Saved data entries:
┌────────

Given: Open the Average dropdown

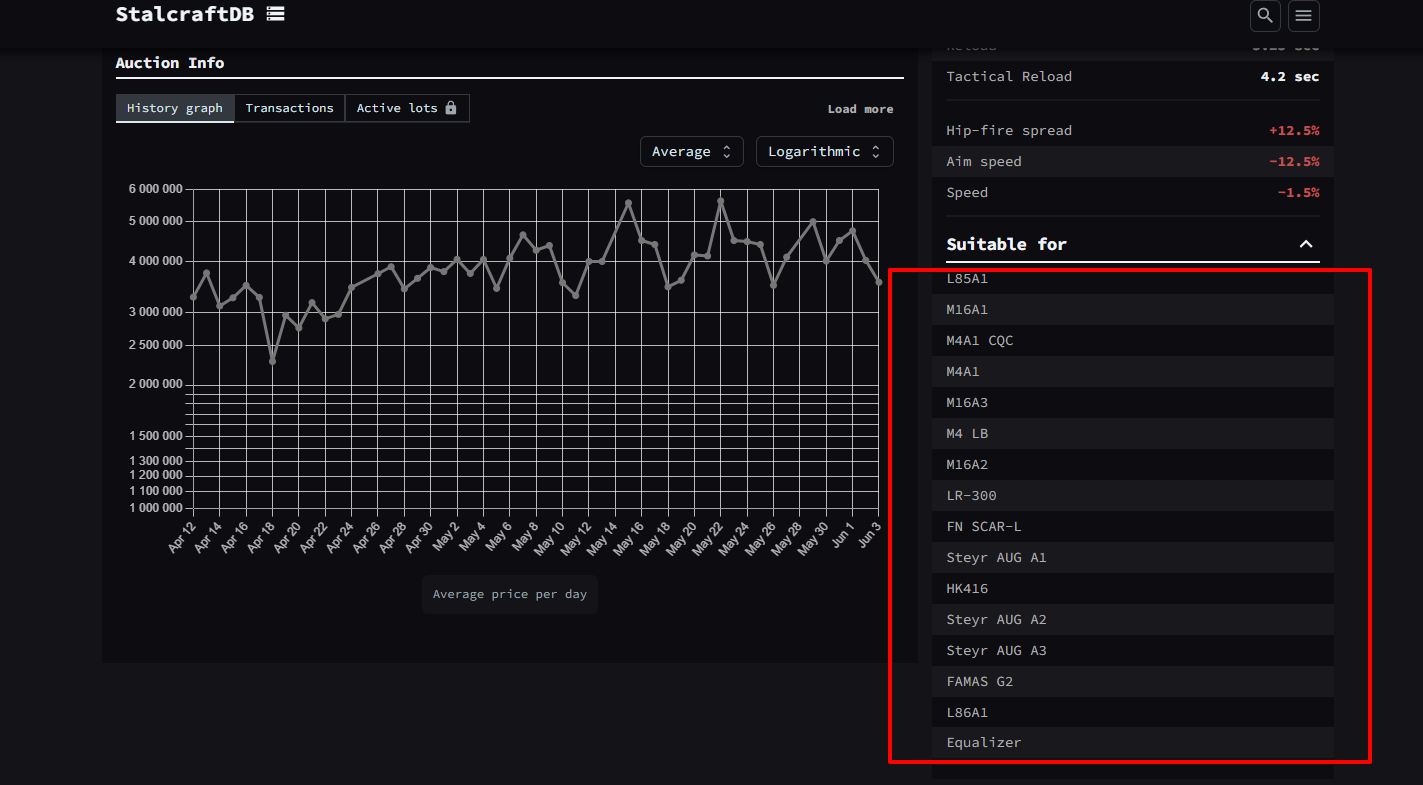Looking at the screenshot, I should point(692,152).
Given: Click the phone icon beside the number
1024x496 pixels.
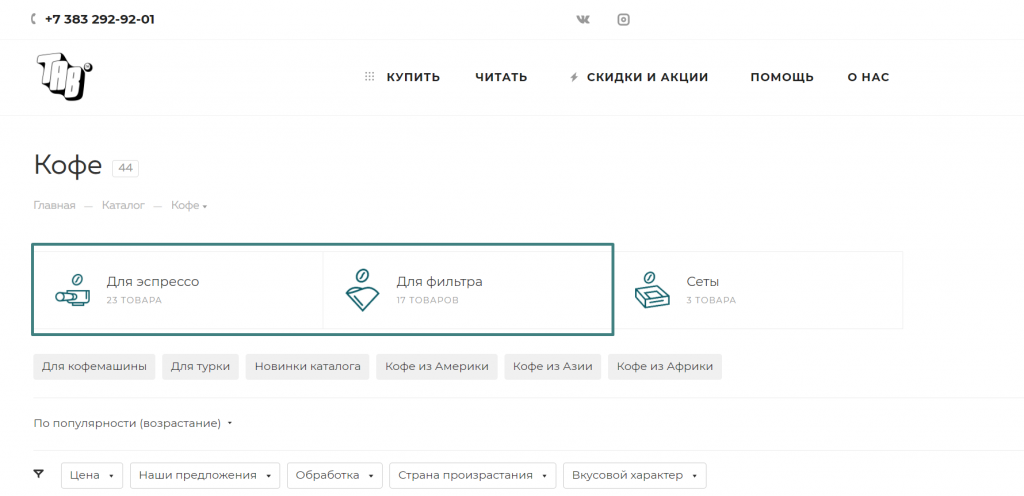Looking at the screenshot, I should 35,19.
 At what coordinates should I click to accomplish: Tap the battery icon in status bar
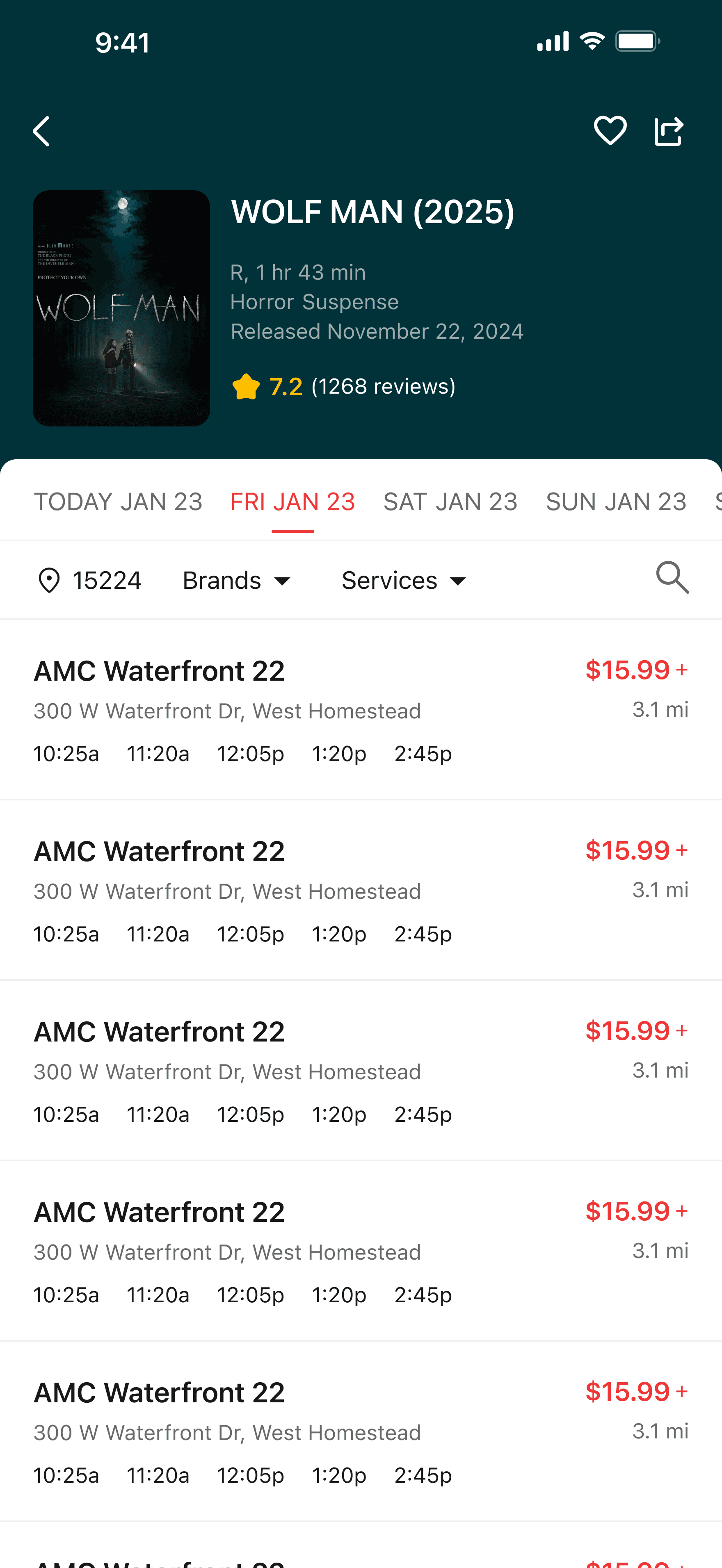tap(637, 41)
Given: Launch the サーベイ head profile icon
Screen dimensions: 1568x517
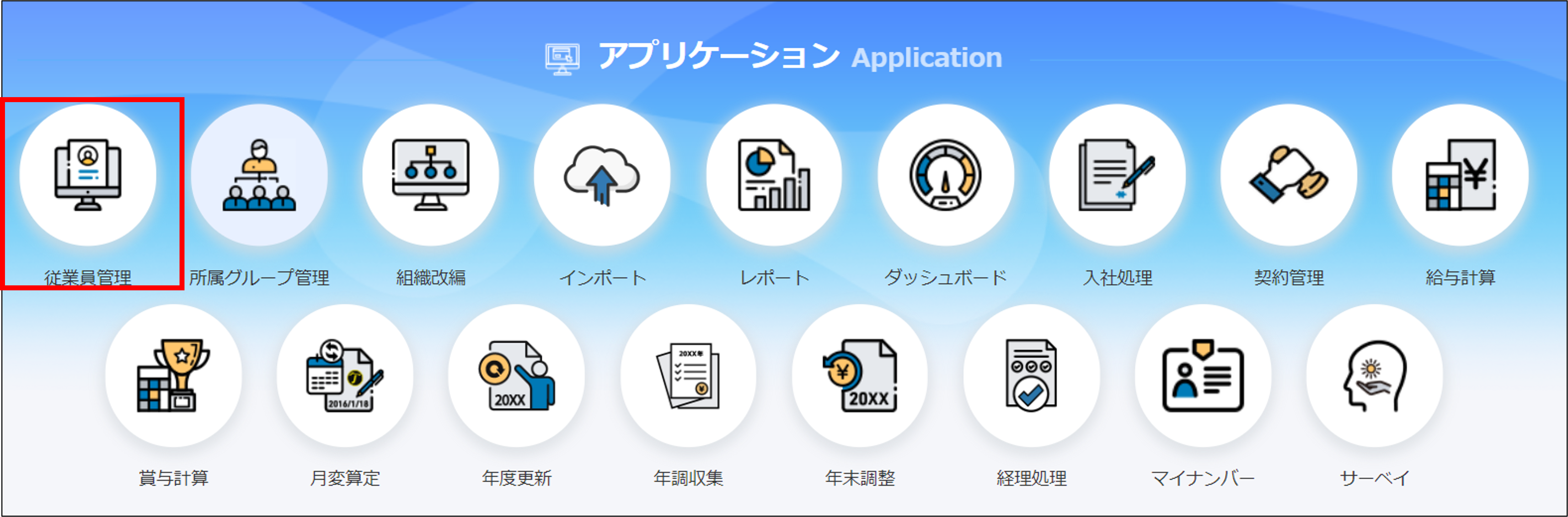Looking at the screenshot, I should point(1375,376).
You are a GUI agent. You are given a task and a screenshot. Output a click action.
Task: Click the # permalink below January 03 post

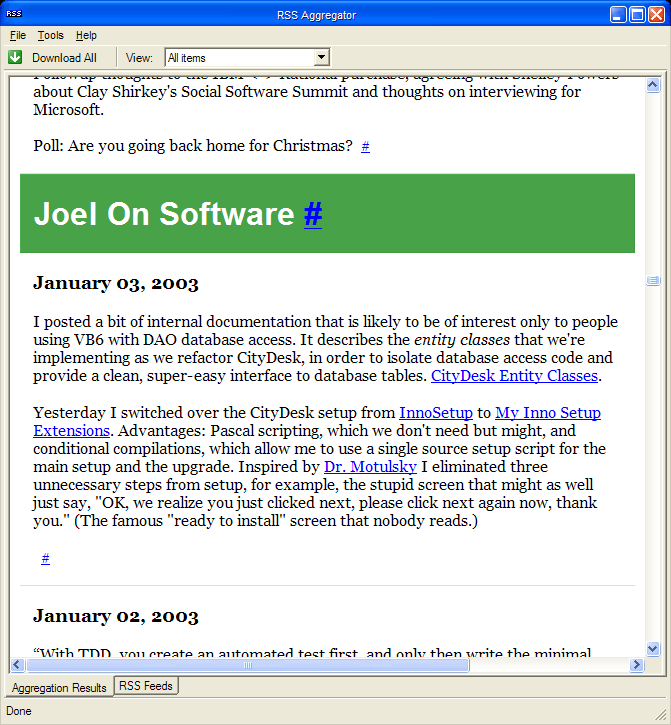46,559
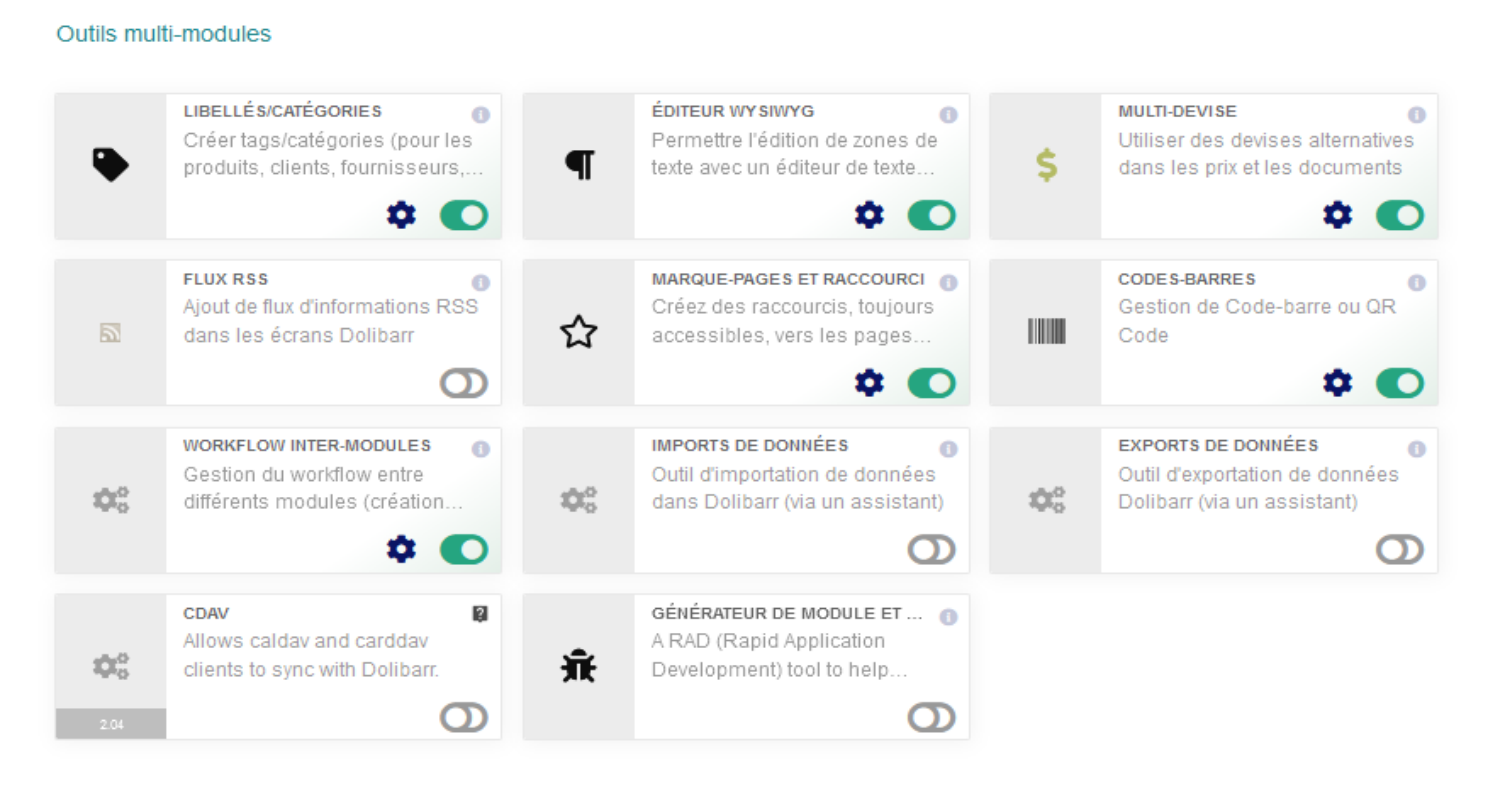Enable the Exports de données toggle
The height and width of the screenshot is (790, 1488).
(1400, 550)
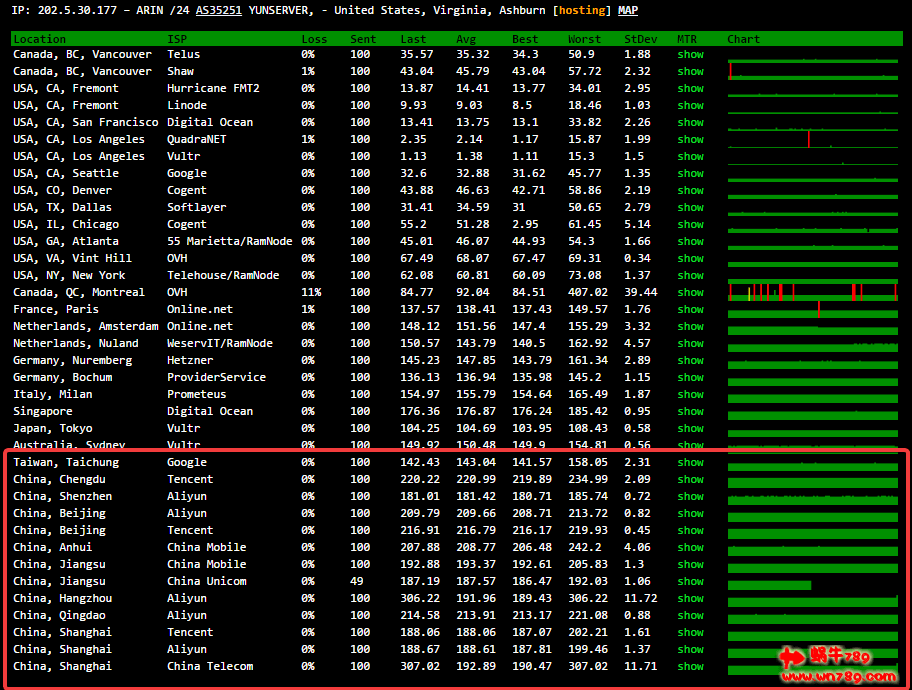Show MTR for Japan Tokyo Vultr
This screenshot has width=912, height=690.
tap(690, 429)
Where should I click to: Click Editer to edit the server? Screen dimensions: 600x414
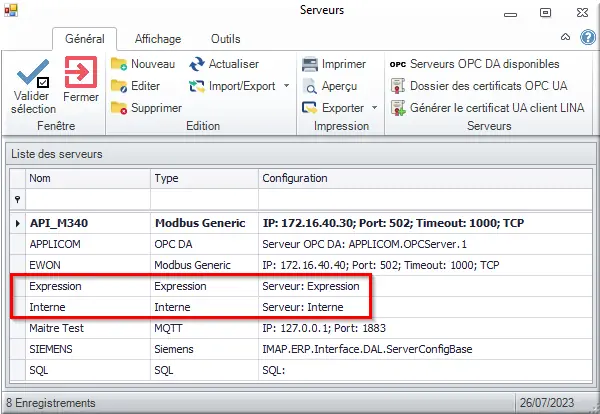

└────────

ACTIVITY: Set down, word for word, the line that holds "Screen dimensions: 1568x517" and all lines after it to the end of the entries above, but not the pictures.

REPLY TO THE TASK:
Screen dimensions: 1568x517
Looking at the screenshot, I should point(1375,376).
You are a GUI agent. You are given a task and a screenshot. Output a click action.
Task: Click the # permalink below January 03 post

46,559
Enable the Exports de données toggle
The height and width of the screenshot is (790, 1488).
(1400, 550)
Show MTR for Japan Tokyo Vultr
This screenshot has width=912, height=690.
tap(690, 429)
Where should I click to: Click Editer to edit the server? Screen dimensions: 600x414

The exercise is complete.